Dataset entries:
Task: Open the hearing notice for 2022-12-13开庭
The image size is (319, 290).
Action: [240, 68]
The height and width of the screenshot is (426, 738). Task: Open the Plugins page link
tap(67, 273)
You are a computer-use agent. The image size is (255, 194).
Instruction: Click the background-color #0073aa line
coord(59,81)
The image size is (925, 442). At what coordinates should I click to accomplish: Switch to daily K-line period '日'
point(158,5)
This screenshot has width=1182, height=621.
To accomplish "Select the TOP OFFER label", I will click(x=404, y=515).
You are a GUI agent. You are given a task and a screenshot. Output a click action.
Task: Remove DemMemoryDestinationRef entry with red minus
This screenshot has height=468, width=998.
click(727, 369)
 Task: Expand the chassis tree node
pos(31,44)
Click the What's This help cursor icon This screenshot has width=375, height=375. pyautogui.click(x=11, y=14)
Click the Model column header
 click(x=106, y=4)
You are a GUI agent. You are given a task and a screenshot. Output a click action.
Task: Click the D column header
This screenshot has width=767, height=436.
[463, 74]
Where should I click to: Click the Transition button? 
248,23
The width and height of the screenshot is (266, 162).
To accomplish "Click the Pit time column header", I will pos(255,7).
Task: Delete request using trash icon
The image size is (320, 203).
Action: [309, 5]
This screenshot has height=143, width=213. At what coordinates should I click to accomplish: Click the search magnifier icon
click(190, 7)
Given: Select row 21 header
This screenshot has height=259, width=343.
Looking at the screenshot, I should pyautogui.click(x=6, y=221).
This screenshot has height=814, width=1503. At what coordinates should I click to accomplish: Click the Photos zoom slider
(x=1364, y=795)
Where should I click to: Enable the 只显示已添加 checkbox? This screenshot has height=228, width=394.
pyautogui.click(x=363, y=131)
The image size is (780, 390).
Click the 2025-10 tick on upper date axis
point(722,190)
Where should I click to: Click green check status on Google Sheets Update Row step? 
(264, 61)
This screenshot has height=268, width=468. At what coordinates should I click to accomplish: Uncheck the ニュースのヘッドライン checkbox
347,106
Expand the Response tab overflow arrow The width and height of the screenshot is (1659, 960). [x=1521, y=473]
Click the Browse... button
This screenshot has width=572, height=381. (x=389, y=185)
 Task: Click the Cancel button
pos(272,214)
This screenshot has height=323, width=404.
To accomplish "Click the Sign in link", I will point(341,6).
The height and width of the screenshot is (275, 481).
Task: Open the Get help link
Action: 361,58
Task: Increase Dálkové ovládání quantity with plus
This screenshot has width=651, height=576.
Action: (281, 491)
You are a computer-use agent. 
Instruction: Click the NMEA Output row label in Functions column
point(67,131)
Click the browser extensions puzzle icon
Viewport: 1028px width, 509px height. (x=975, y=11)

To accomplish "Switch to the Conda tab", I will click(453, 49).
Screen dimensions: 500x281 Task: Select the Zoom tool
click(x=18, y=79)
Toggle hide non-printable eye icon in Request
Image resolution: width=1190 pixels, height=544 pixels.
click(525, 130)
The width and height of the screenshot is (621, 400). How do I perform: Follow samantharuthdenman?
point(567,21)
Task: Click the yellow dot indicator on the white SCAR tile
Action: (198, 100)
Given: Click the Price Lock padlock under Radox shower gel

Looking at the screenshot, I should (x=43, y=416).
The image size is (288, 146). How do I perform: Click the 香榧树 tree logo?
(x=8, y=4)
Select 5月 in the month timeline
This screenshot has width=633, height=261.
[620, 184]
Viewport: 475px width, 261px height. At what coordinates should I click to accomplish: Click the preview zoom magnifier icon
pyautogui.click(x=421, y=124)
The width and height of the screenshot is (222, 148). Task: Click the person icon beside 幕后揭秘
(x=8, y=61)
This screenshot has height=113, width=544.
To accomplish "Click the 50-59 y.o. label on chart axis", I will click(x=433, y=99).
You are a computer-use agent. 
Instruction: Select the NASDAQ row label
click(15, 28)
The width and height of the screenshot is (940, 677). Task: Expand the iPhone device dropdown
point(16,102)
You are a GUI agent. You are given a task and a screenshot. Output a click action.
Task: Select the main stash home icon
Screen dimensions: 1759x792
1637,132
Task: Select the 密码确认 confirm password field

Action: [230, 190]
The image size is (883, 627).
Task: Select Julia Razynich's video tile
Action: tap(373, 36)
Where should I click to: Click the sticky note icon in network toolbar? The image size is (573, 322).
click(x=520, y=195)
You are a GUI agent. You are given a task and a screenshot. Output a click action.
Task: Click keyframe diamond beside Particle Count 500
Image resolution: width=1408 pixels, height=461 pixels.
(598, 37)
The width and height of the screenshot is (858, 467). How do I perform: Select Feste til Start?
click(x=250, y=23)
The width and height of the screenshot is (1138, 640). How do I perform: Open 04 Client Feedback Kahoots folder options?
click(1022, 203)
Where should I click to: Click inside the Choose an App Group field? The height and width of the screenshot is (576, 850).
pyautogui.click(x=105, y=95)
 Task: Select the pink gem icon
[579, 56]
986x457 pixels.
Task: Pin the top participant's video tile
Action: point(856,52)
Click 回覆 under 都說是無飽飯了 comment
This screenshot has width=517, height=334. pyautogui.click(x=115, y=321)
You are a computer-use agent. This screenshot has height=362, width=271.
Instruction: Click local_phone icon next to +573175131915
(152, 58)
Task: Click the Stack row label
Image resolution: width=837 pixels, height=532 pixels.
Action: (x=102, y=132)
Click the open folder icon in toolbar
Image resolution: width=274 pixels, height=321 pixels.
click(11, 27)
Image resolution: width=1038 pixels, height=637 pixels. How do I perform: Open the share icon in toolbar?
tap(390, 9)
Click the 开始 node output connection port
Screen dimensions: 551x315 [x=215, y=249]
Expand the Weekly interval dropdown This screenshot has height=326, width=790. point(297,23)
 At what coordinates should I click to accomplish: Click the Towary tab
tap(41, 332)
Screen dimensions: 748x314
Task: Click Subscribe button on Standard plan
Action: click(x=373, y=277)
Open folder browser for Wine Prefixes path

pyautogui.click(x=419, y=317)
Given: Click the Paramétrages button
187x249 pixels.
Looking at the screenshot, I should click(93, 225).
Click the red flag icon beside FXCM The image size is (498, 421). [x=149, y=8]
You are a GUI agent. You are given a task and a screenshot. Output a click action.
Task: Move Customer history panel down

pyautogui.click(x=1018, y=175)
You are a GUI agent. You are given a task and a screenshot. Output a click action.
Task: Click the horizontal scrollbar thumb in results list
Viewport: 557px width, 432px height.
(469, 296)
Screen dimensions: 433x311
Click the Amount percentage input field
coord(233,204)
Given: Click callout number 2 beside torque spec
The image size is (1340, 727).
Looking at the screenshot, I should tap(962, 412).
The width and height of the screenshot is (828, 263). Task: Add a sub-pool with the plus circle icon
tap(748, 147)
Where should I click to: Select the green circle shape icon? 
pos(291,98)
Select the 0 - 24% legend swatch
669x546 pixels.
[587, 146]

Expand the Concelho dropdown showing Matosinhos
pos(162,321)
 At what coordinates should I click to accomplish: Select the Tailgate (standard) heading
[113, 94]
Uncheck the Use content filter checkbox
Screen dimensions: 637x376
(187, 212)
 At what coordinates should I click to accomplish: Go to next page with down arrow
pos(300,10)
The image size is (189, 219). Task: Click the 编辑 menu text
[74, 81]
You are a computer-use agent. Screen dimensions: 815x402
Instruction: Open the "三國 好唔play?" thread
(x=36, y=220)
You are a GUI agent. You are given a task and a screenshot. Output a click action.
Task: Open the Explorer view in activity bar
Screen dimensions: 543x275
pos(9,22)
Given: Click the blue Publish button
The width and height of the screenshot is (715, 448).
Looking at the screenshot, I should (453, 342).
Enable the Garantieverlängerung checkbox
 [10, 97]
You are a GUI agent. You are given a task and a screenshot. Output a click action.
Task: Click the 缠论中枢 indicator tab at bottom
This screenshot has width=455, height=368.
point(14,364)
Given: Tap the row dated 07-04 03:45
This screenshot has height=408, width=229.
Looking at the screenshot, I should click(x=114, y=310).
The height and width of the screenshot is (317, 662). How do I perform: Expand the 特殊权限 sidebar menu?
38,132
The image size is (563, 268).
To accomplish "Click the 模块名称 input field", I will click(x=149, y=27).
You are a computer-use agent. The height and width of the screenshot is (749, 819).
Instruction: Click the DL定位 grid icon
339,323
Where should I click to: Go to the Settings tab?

Work order
Copy range, inclusive: the line holding "Task: Select the main stash home icon" to the line holding "Task: Click the Stack row label". Reproduce exactly those lines of the records above and no others.

Solution for this problem
Task: Select the main stash home icon
Screen dimensions: 1759x792
1637,132
Task: Select the 密码确认 confirm password field

Action: [230, 190]
The image size is (883, 627).
Task: Select Julia Razynich's video tile
Action: tap(373, 36)
Where should I click to: Click the sticky note icon in network toolbar? The image size is (573, 322).
click(x=520, y=195)
You are a GUI agent. You are given a task and a screenshot. Output a click action.
Task: Click keyframe diamond beside Particle Count 500
Image resolution: width=1408 pixels, height=461 pixels.
(598, 37)
The width and height of the screenshot is (858, 467). How do I perform: Select Feste til Start?
click(x=250, y=23)
The width and height of the screenshot is (1138, 640). How do I perform: Open 04 Client Feedback Kahoots folder options?
click(1022, 203)
Where should I click to: Click inside the Choose an App Group field? The height and width of the screenshot is (576, 850).
pyautogui.click(x=105, y=95)
 Task: Select the pink gem icon
[579, 56]
986x457 pixels.
Task: Pin the top participant's video tile
Action: point(856,52)
Click 回覆 under 都說是無飽飯了 comment
This screenshot has width=517, height=334. pyautogui.click(x=115, y=321)
You are a computer-use agent. This screenshot has height=362, width=271.
Instruction: Click local_phone icon next to +573175131915
(152, 58)
Task: Click the Stack row label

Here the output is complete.